• Obama
  • July 23, 2010
  • 4 minutes read

Re: Should Liberals be Giving Obama a Break? Part III

Re: Should Liberals be Giving Obama a Break? Part III

Michael writes:

The notion that signals or dog whistles to the left should be more important than actual accomplishments (like passing legislation that provides health insurance for 30 million Americans) is crazy to me.

Pretty sure I didn’t say that. So let me be clear: at the end of the day, liberals should have supported health care reform in its final and imperfect form (and most did). My post wasn’t actually about that. It was about getting there. It was about not accepting constraints as a given. This, as a great philosopher once said, is the “soft bigotry of low expectations.” Politics is the art of the possible and, as Michael tells it, so little is apparently possible. It’s unclear how accepting these limits without at least testing them is of benefit to the “actual Americans” who are suffering and, presumably, would have benefited from, say, $1 trillion in stimulus spending rather than $800 billion.

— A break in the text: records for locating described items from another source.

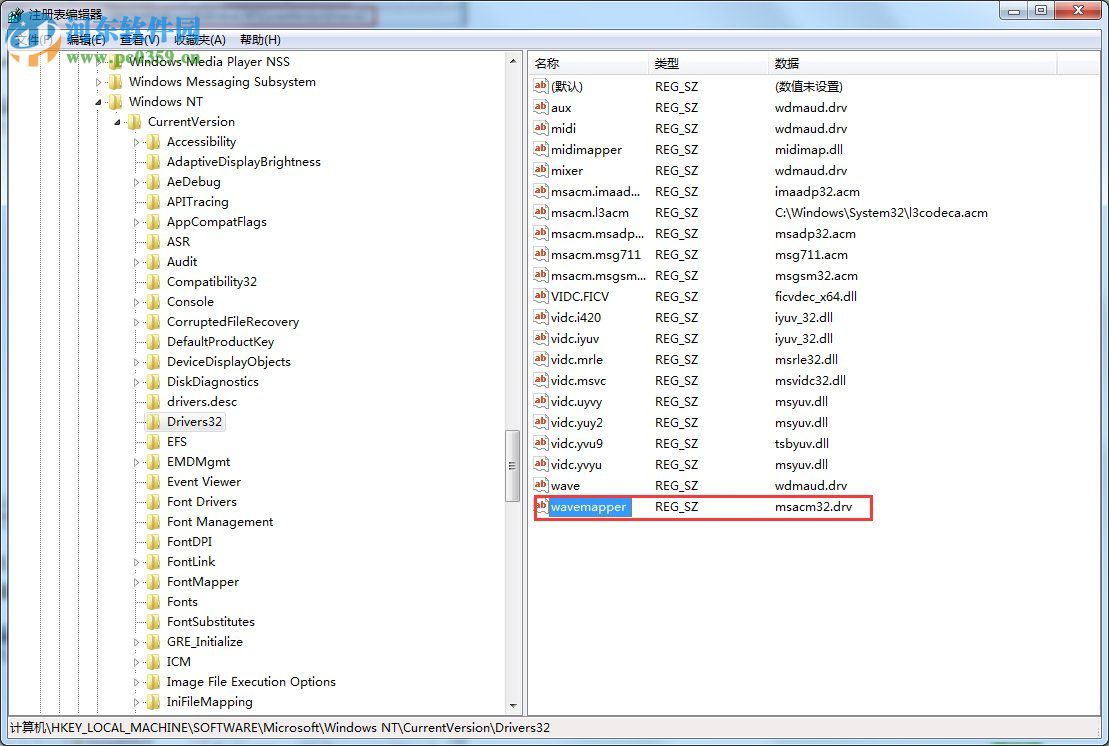Click the folder icon for Console key

155,301
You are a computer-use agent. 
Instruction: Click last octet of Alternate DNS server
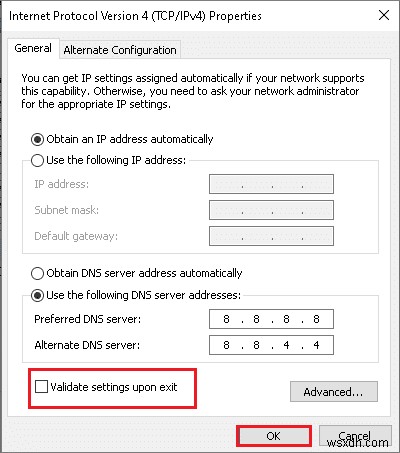click(x=316, y=345)
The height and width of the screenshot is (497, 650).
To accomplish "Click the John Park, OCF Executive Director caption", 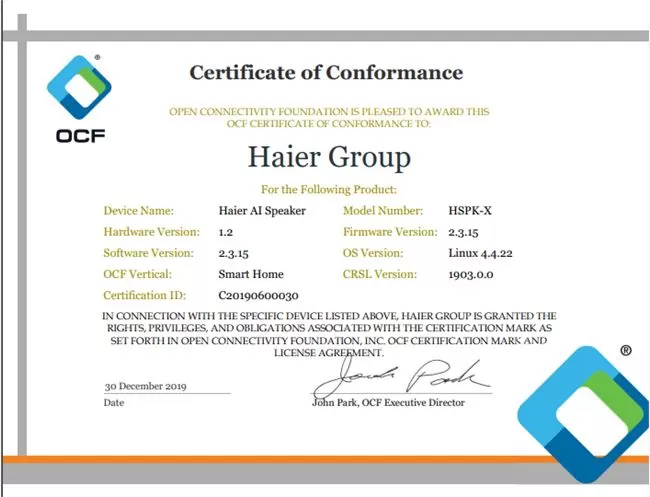I will tap(389, 403).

It might be said – it often is – that only liberal elites have the luxury of being ideologically pure. Well, it might also be said – if often isn’t – that liberal elites also have the luxury of being flexible pragmatists. After all, painful policy compromises – that hurt the middle and lower class – are painful for, well, the middle and lower class. I think it’s fair to say that the liberal DC establishment isn’t exactly known for its inflexible ideological proclivities. The ones criticizing Obama for “compromising,” if that’s even the right word, are pretty clearly in the minority.

By this notion, Obama should have fought for the public option – as a signal to the left – even if it risked undermining the entire effort at comprehensive health care reform.

No that’s not the correct implication. It’s not a zero-sum game. Obama (clearly) signaling that he cared about the public option would not have destroyed the health care reform effort. Because 50+ senators saying they cared about it and most of the House Democratic caucus caring about it did not undermine the “entire effort.” In fact, it strengthened the Democrats’ bargaining position. 

It’s also worth pointing out that liberals’ preference for the “public option” wasn’t about standing for “principle” at the expense of people. I think a public option is probably a good thing in part because it would help “actual Americans suffering from lack of health insurance” gain access to more affordable care. 

Indeed it is striking that Shadi is standing on principle over an issue (the public option) that he acknowledges he doesn’t have a strong, informed opinion about.

My question to Michael would be: when is it appropriate, if ever, to stand on principle? How do we make that call? Where are the red lines? When should liberals fight and when should they back down?